MIAMI— On July 16, U.S. Customs and Border Protection Office of Air and Marine and the U.S. Coast Guard interdicted a twin engine ‘go-fast’ boat with 34 Cuban migrants, as the vessel entered U.S. waters south of Marquesas Key West. The covert operation consisted of both OAM and USCG aircraft and vessels tracking the go-fast throughout the day and night, as the boat made a northerly run toward U.S. waters.
At approximately 6:30 p.m., the go-fast began a northerly run toward the U.S., while the OAM Marine Interceptor and USCG Cutter Sawfish remained in trailing positions. An additional OAM Marine Interceptor from Key West launched and all law enforcement assets followed the target on a northerly route. At approximately 9:45 p.m., just 11 miles south of Marquesas Key West, the go-fast boat crossed the 12-mile boundary into U.S. waters. Subsequently, the two OAM interceptors overtook the go-fast and stopped it without incident. The USCG retained custody of the 10 female and 24 male migrants for possible repatriation.
The ‘go-fast’ is a small, fast boat designed with a long narrow platform and a planing hull to enable it to reach high speeds. These high speed boats are descendant from ‘rum-runners’ during the Prohibition era used to transfer rum from larger vessels waiting outside the territorial waters of the U.S. Today, smugglers use them to transport different types of contraband – drugs and illegal aliens.

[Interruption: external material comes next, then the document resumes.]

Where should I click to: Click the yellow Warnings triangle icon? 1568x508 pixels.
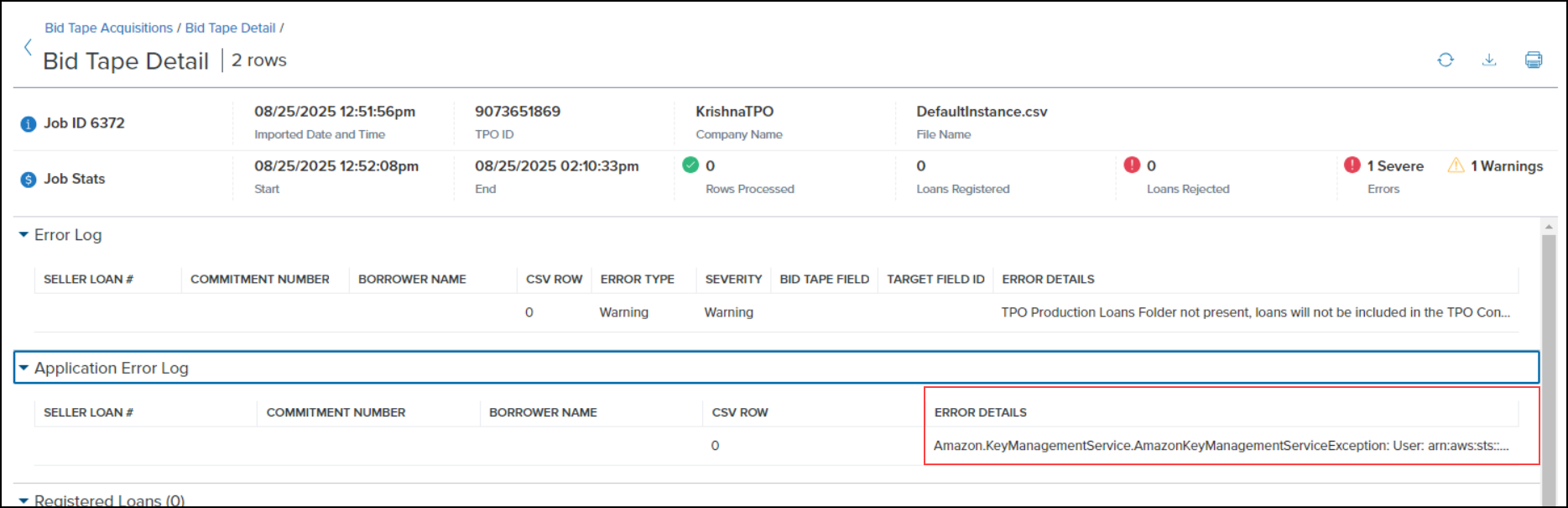coord(1456,165)
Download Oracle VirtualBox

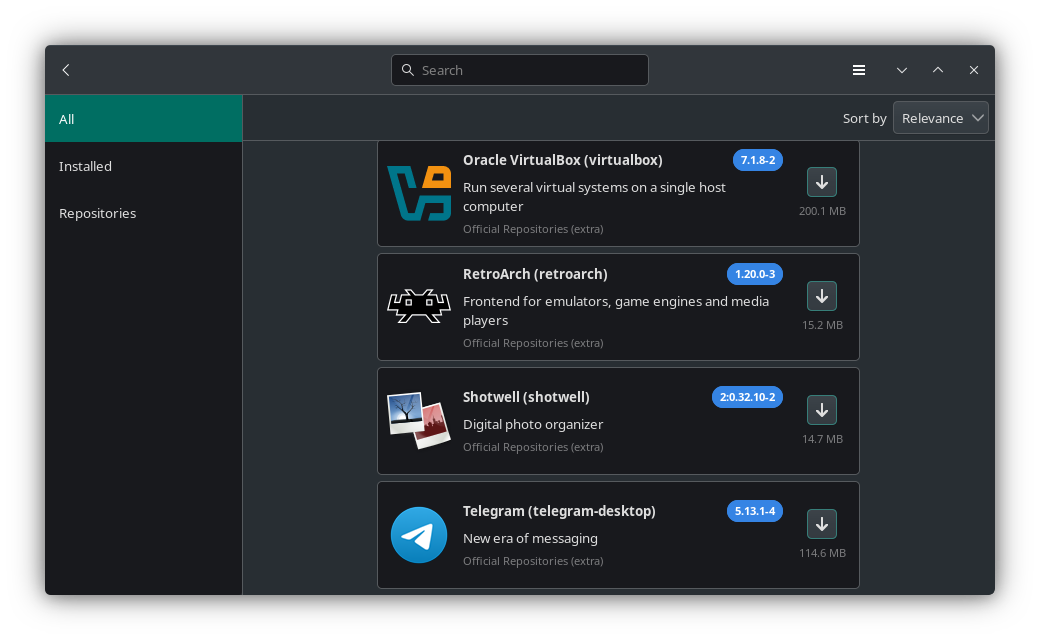point(822,182)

The Office of Air and Marine is the world’s largest aviation and maritime law enforcement organization, and is a critical component of CBP’s layered enforcement strategy for border security. OAM is uniquely positioned to provide direct air and maritime support to multiple agencies and to ensure the success of border protection and law enforcement operations between ports of entry, within the maritime operating areas and within the nation’s interior.